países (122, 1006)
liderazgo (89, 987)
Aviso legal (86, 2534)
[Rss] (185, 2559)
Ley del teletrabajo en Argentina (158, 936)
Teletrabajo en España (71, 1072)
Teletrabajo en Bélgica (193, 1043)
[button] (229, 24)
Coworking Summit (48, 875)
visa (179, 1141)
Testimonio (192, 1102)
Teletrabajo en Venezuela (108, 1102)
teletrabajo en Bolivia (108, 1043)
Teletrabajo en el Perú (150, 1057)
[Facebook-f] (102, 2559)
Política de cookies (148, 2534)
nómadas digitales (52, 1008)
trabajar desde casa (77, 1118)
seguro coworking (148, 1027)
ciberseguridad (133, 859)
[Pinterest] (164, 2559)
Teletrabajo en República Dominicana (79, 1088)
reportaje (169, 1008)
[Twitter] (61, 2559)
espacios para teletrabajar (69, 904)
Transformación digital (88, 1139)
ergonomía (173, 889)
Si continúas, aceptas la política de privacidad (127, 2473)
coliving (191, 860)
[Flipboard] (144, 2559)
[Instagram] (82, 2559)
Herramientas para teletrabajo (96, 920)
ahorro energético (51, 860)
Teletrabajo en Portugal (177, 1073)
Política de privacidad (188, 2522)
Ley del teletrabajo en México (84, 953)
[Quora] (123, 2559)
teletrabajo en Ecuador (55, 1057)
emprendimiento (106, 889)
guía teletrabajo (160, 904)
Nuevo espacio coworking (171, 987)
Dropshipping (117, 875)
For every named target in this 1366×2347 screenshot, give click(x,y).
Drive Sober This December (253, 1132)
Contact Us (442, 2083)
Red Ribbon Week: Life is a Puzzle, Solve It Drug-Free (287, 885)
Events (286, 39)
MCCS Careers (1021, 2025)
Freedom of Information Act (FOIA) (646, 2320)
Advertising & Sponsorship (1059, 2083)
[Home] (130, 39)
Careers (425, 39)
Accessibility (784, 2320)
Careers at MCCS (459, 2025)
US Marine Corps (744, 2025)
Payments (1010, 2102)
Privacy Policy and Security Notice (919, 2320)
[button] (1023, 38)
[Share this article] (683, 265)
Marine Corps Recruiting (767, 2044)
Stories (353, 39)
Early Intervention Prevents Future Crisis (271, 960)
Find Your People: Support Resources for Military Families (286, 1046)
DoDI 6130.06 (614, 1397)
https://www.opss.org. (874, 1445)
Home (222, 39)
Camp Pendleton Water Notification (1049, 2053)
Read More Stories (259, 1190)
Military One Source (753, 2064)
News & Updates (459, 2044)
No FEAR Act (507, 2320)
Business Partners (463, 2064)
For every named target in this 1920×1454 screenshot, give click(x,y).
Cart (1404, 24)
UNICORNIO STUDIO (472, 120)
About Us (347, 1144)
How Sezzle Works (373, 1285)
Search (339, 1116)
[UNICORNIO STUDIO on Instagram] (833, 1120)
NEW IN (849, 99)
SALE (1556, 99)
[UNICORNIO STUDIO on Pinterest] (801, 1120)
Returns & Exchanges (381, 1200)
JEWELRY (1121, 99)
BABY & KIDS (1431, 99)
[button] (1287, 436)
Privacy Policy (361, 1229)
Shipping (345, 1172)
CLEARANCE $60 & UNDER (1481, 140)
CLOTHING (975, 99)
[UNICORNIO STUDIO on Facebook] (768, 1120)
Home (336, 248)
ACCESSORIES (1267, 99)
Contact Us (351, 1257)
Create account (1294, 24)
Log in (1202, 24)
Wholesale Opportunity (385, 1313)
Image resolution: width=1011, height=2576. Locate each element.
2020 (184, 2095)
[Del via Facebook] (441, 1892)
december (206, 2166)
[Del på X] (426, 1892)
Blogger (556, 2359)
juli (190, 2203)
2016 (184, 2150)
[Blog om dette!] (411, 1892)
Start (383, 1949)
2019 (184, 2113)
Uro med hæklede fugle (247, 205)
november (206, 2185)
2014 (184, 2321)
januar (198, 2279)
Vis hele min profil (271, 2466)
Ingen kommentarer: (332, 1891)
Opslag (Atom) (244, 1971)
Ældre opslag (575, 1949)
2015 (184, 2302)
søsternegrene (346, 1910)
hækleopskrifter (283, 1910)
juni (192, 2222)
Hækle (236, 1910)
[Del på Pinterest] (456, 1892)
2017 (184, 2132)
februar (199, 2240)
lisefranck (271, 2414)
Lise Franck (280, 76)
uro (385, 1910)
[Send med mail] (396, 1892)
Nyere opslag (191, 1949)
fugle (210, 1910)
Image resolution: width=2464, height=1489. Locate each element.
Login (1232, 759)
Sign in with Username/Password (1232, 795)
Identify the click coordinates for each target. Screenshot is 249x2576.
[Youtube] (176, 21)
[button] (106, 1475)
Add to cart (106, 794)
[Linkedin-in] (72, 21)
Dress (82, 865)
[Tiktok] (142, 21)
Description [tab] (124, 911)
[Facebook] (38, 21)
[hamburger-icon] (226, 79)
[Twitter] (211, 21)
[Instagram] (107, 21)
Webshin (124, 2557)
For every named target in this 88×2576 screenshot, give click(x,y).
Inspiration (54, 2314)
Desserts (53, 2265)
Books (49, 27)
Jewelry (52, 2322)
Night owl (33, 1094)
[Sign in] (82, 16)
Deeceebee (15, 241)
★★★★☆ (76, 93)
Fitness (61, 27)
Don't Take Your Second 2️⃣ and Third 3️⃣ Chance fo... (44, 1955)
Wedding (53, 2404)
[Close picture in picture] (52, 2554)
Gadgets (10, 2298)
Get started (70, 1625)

_EXERCISE REQUIREMENTS_
Each line from the one containing "For every named target in this 1920×1454" through the last line of the material must be restated word for word, with no other text.

_EXERCISE OUTPUT_
For every named target in this 1920×1454 screenshot, give click(x,y).
Cart (1404, 24)
UNICORNIO STUDIO (472, 120)
About Us (347, 1144)
How Sezzle Works (373, 1285)
Search (339, 1116)
[UNICORNIO STUDIO on Instagram] (833, 1120)
NEW IN (849, 99)
SALE (1556, 99)
[UNICORNIO STUDIO on Pinterest] (801, 1120)
Returns & Exchanges (381, 1200)
JEWELRY (1121, 99)
BABY & KIDS (1431, 99)
[button] (1287, 436)
Privacy Policy (361, 1229)
Shipping (345, 1172)
CLEARANCE $60 & UNDER (1481, 140)
CLOTHING (975, 99)
[UNICORNIO STUDIO on Facebook] (768, 1120)
Home (336, 248)
ACCESSORIES (1267, 99)
Contact Us (351, 1257)
Create account (1294, 24)
Log in (1202, 24)
Wholesale Opportunity (385, 1313)
Image resolution: width=1011, height=2576. Locate each element.
2020 (184, 2095)
[Del via Facebook] (441, 1892)
december (206, 2166)
[Del på X] (426, 1892)
Blogger (556, 2359)
juli (190, 2203)
2016 (184, 2150)
[Blog om dette!] (411, 1892)
Start (383, 1949)
2019 (184, 2113)
Uro med hæklede fugle (247, 205)
november (206, 2185)
2014 (184, 2321)
januar (198, 2279)
Vis hele min profil (271, 2466)
Ingen kommentarer: (332, 1891)
Opslag (Atom) (244, 1971)
Ældre opslag (575, 1949)
2015 (184, 2302)
søsternegrene (346, 1910)
hækleopskrifter (283, 1910)
juni (192, 2222)
Hækle (236, 1910)
[Del på Pinterest] (456, 1892)
2017 (184, 2132)
februar (199, 2240)
lisefranck (271, 2414)
Lise Franck (280, 76)
uro (385, 1910)
[Send med mail] (396, 1892)
Nyere opslag (191, 1949)
fugle (210, 1910)
Image resolution: width=2464, height=1489. Locate each element.
Login (1232, 759)
Sign in with Username/Password (1232, 795)
Identify the click coordinates for each target. Screenshot is 249x2576.
[Youtube] (176, 21)
[button] (106, 1475)
Add to cart (106, 794)
[Linkedin-in] (72, 21)
Dress (82, 865)
[Tiktok] (142, 21)
Description [tab] (124, 911)
[Facebook] (38, 21)
[hamburger-icon] (226, 79)
[Twitter] (211, 21)
[Instagram] (107, 21)
Webshin (124, 2557)
For every named target in this 88×2576 screenshot, give click(x,y).
Inspiration (54, 2314)
Desserts (53, 2265)
Books (49, 27)
Jewelry (52, 2322)
Night owl (33, 1094)
[Sign in] (82, 16)
Deeceebee (15, 241)
★★★★☆ (76, 93)
Fitness (61, 27)
Don't Take Your Second 2️⃣ and Third 3️⃣ Chance fo... (44, 1955)
Wedding (53, 2404)
[Close picture in picture] (52, 2554)
Gadgets (10, 2298)
Get started (70, 1625)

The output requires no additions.